Il n’a échappé à personne que le ministre de l’Economie et des Finances, Bruno Le Maire,  s’apprêtait à tuer les commissaires aux comptes dans 153.000 entreprises en l’annonçant comme un cadeau pour ces dernières… avec des dégâts irrémédiables pour l’économie.

Jusqu’à présent, très rationnellement et en conformité avec les théories économiques les plus modernes, le législateur avait adapté les seuils d’audit à la structure de notre économie. Car les petites et moyennes entreprises représentent près de 60 % de la valeur ajoutée produite dans notre pays. Aujourd’hui, Bruno Le Maire parle de « surtransposition » du droit européen. Ce n’est qu’une transposition adaptée à notre pays en vertu du principe de subsidiarité. Il est dangereux de laisser croire que chaque Etat n’a pas à adapter les objectifs européens à ses propres réalités.
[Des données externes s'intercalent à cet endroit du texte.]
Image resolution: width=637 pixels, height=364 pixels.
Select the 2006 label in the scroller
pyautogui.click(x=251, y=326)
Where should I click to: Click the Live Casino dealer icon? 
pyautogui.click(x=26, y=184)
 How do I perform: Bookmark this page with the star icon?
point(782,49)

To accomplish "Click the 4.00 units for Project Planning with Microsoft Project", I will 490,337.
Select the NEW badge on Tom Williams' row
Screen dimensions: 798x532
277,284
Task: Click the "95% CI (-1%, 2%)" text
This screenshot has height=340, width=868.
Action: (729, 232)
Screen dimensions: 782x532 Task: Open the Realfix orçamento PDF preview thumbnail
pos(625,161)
Bruno Le Maire cite pour sempiternel exemple l’Allemagne, dont la valeur ajoutée est majoritairement issue des ETI et des grandes entreprises. Laisser penser que ce résultat serait la conséquence de seuils d’audit élevés peut être qualifié, au mieux, d’erreur manifeste d’appréciation…
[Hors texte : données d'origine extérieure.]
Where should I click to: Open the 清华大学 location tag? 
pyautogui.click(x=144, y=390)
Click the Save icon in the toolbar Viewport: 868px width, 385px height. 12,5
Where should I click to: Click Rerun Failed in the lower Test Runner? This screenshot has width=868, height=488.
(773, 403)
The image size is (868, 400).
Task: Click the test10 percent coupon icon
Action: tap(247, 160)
Renforcement des contrôles

Mieux aurait-il valu dire aux entreprises la vérité. La vérité, c’est que les Etats européens dont les seuils d’audit ont été relevés il y a quelques années font machine arrière – c’est notamment le cas de la Suède, du Danemark et de l’Italie. Un retour en arrière au vu de l’augmentation des erreurs comptables… et de leurs conséquences sur l’assiette fiscale et sociale, sans oublier le risque de dégradation de la confiance résultant d’une information financière plus opaque. On en attendait un gain pour les entreprises. C’est l’inverse que l’on constate.
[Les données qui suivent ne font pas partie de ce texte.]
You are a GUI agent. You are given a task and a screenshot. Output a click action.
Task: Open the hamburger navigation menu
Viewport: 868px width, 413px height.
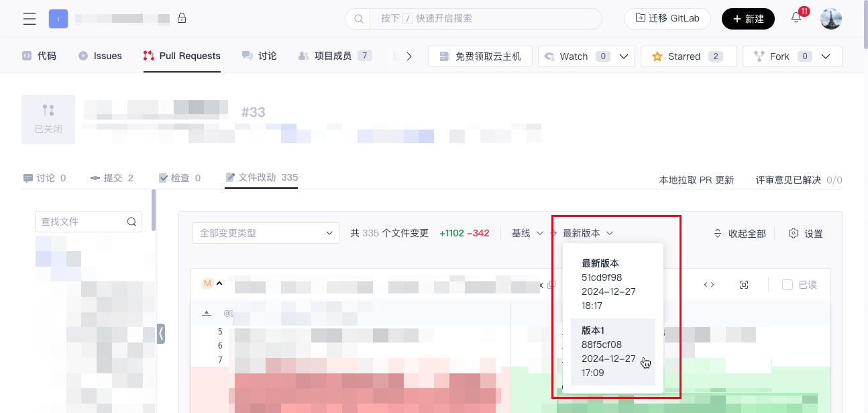tap(30, 19)
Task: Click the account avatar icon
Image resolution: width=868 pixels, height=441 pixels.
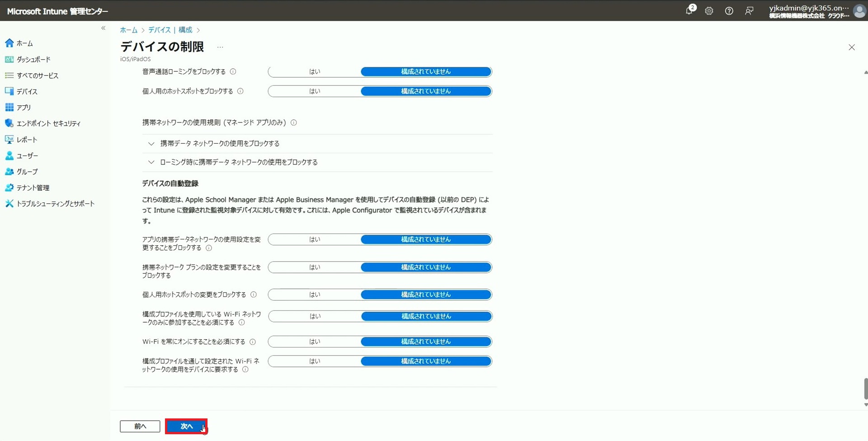Action: point(859,11)
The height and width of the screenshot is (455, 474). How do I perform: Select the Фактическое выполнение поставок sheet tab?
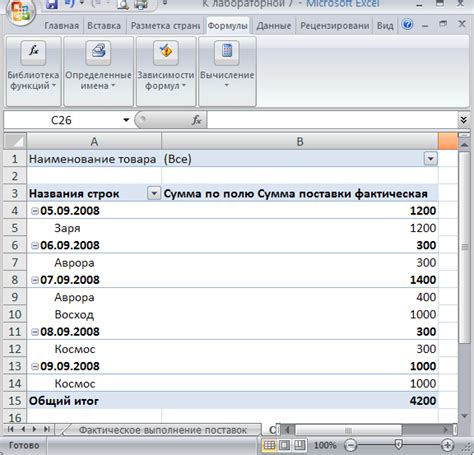163,430
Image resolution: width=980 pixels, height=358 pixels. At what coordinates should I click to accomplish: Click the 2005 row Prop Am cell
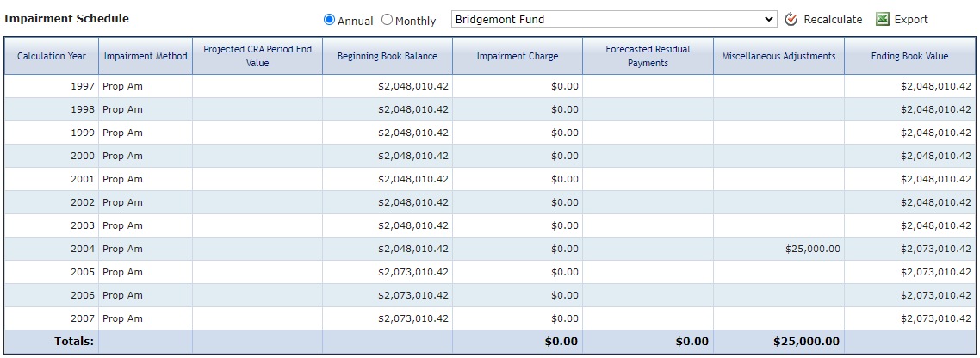click(x=146, y=273)
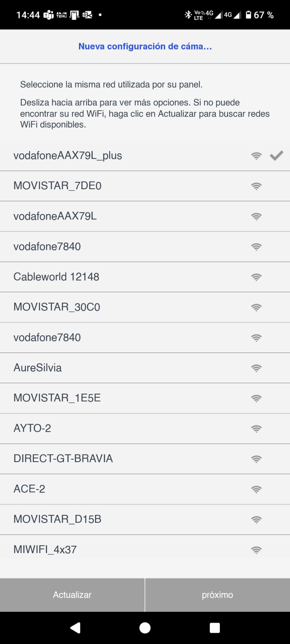Tap WiFi signal icon beside Cableworld 12148

click(x=256, y=277)
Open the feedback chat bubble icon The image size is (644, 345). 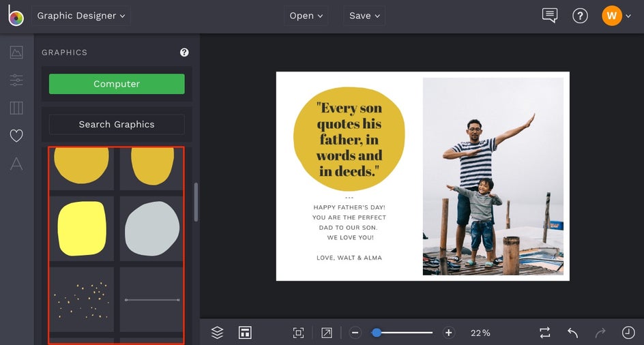point(549,16)
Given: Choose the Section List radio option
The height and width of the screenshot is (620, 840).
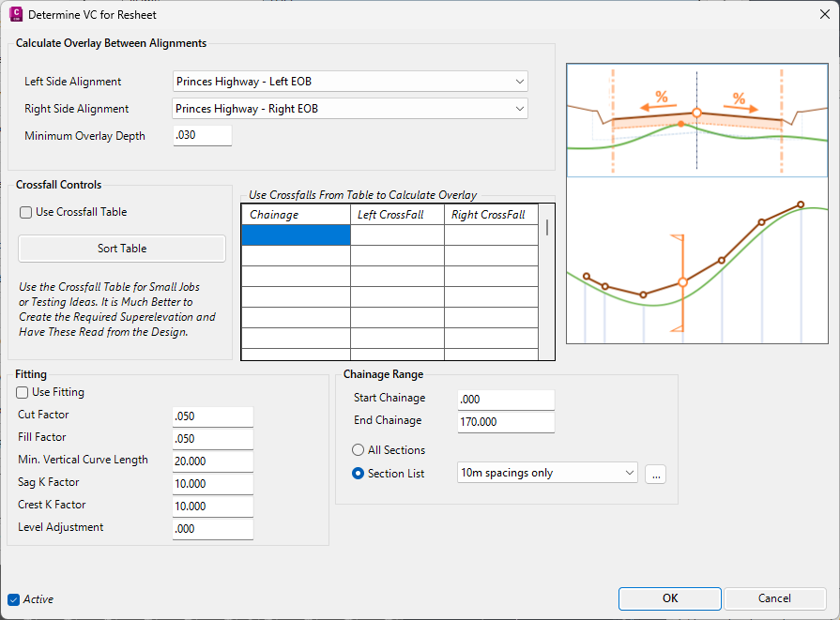Looking at the screenshot, I should click(358, 474).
Comment cacher aux entreprises françaises qu’elles verront leurs contrôles par l’administration renforcés ? Bruno Le Maire voulait  moins de contraintes pour les PME  ? Elles y gagneront en stress et, nous tous, en charges publiques supplémentaires. Décidément, les apparences peinent à cacher la réalité : les solutions ne changent guère ! Au moment où il faudrait réduire le coût de la puissance publique, c’est l’inverse qui nous est promis.

Nous avions proposé, pour répondre aux préoccupations du gouvernement, d’adapter les diligences d’audit auprès des PME afin d’économiser 45 % du coût tout en leur permettant d’en conserver les bénéfices. Solution balayée d’un revers de main.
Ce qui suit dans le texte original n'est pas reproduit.